• [Records for the task]

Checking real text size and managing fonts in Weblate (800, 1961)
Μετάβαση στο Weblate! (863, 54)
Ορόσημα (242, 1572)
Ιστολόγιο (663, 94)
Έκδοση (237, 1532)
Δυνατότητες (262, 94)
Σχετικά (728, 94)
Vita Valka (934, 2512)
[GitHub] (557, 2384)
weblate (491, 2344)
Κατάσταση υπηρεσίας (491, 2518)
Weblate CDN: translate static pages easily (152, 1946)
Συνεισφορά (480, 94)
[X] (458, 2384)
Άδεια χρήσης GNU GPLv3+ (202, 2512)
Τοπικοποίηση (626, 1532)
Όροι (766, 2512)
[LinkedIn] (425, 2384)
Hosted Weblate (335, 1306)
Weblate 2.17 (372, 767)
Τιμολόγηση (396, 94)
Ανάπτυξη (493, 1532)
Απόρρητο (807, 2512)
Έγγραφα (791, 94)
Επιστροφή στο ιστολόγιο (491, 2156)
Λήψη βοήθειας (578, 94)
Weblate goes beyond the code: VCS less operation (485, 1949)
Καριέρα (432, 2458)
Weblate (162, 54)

• [Exercise] From the line containing "Weblate 2.17 (372, 767)" through the final line of the listing above, retype every line exactly; leave out everything else.

• [Written response]
Weblate 2.17 (372, 767)
Τιμολόγηση (396, 94)
Ανάπτυξη (493, 1532)
Απόρρητο (807, 2512)
Έγγραφα (791, 94)
Επιστροφή στο ιστολόγιο (491, 2156)
Λήψη βοήθειας (578, 94)
Weblate goes beyond the code: VCS less operation (485, 1949)
Καριέρα (432, 2458)
Weblate (162, 54)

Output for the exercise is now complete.